Last Saturday, 9 December, a joint World Health Organisation (WHO)/UN/Palestine Red Crescent Society convoy of six ambulances and a truck set off from southern Gaza to deliver desperately-needed medical supplies to the al-Ahli Hospital in the north, and to transfer critically-injured patients from there to a hospital in the south.

To get to al-Ahli, the convoy had to pass through the Israel Defense Forces (IDF) checkpoint at Wadi Gaza.

“The one thing we expect when we go through a checkpoint in any military setting is free access for humanitarian personnel and goods”, says Mr Morland, who has been a UN aid worker for 20 years.

But this time, he says, “we approached huge sand dunes with Israeli soldiers standing on the top with their machine guns squarely aimed at the Palestinian paramedics, at the UN vehicles, and at the UN trucks carrying medical supplies”.

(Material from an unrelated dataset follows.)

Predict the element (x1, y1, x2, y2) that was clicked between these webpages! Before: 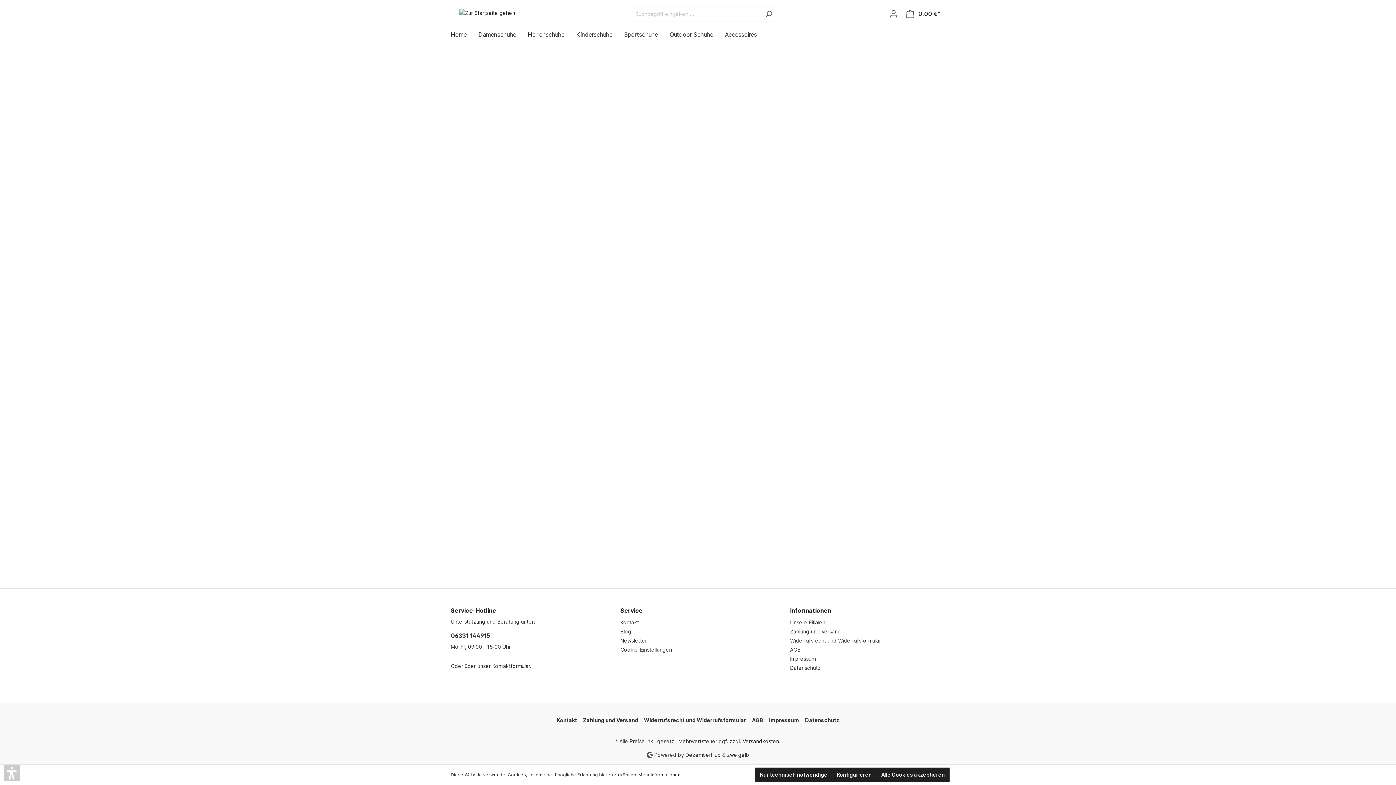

As they were held there for over an hour, two of the Palestinian paramedics were led away for questioning. “We understand one was put on his knees, stripped and detained for some time until we were able to negotiate his release and carry on to Gaza,” says Mr Morland.

“These moves (of aid) are clearly co-ordinated with the IDF,” he says. “We provide all the details of what’s on the convoy, what it’s going to do, and indeed the names of all the members of the convoy… So what was really a dehumanising treatment of Palestinian colleagues was unacceptable.”